Pubdate: Thu, 22 Sep 2005
Source: Sarasota Herald-Tribune (FL)
Copyright: 2005 Sarasota Herald-Tribune
Contact:  http://www.heraldtribune.com/
Details: http://www.mapinc.org/media/398
Author: Michael A. Scarcella
Bookmark: http://www.mapinc.org/coke.htm (Cocaine)

COCAINE EVIDENCE ALLOWED IN TRIAL

BRADENTON -- About 9 pounds of cocaine seized by police during a drug 
traffic stop this year can be admitted at trial despite defense 
arguments that the stop was illegal, a judge ruled Wednesday.

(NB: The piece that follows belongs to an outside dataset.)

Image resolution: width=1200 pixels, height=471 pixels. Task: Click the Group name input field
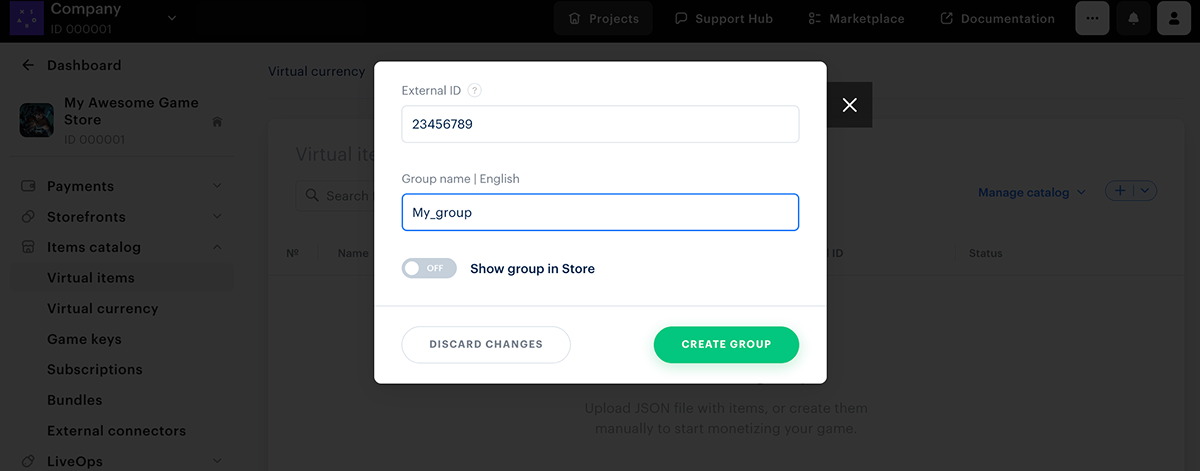coord(600,212)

Attorneys for Sarasota residents Milton Borjas Delacruz and Arturo 
Oviedo argued that Bradenton police had no basis to stop the vehicle 
in which the men were riding Feb. 23 on Cortez Road in Bradenton.

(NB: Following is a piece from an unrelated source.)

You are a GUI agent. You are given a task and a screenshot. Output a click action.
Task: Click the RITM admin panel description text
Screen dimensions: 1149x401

The defense attorneys said, among other things, that police used an 
unreliable confidential informant who was in custody when he said he 
would help investigators.

Also, authorities did not see a traffic violation before a sheriff's 
deputy stopped Delacruz's car in the 4400 block of 67th Street West.

But Judge Peter Dubensky said police had enough background details 
about the suspect to make a stop, confront the man, arrest him and 
search his car.

Detectives knew the type of car Delacruz was driving, where he was 
going and what he looked like. The confidential informant recognized 
Delacruz in a driver's license photo. Surveillance teams were in 
place along Cortez Road, and Delacruz drove into a trap.

He and Oviedo were arrested at gunpoint before the pair could deliver 
the cocaine to associates in a house where other drug deals have 
taken place, authorities said.

"His (Delacruz's) name came up as one of the biggest drug dealers 
around here," Bradenton police Detective Mike Skoumal said Wednesday.

The confidential informant, meanwhile, is charged in federal court 
with drug and weapons violations.

He was arrested during a traffic stop the morning of Feb. 23 and, 
within hours, arranged a deal to entrap Delacruz the same day, police said.

Oviedo and Delacruz could face life in prison if they are convicted. 
Trial is scheduled for November.

Delacruz had a trafficking conviction dropped in 2003 when an 
appellate court ruled that prosecutors had not linked him to a small 
brick of cocaine found in a kitchen cupboard in his house in Sarasota.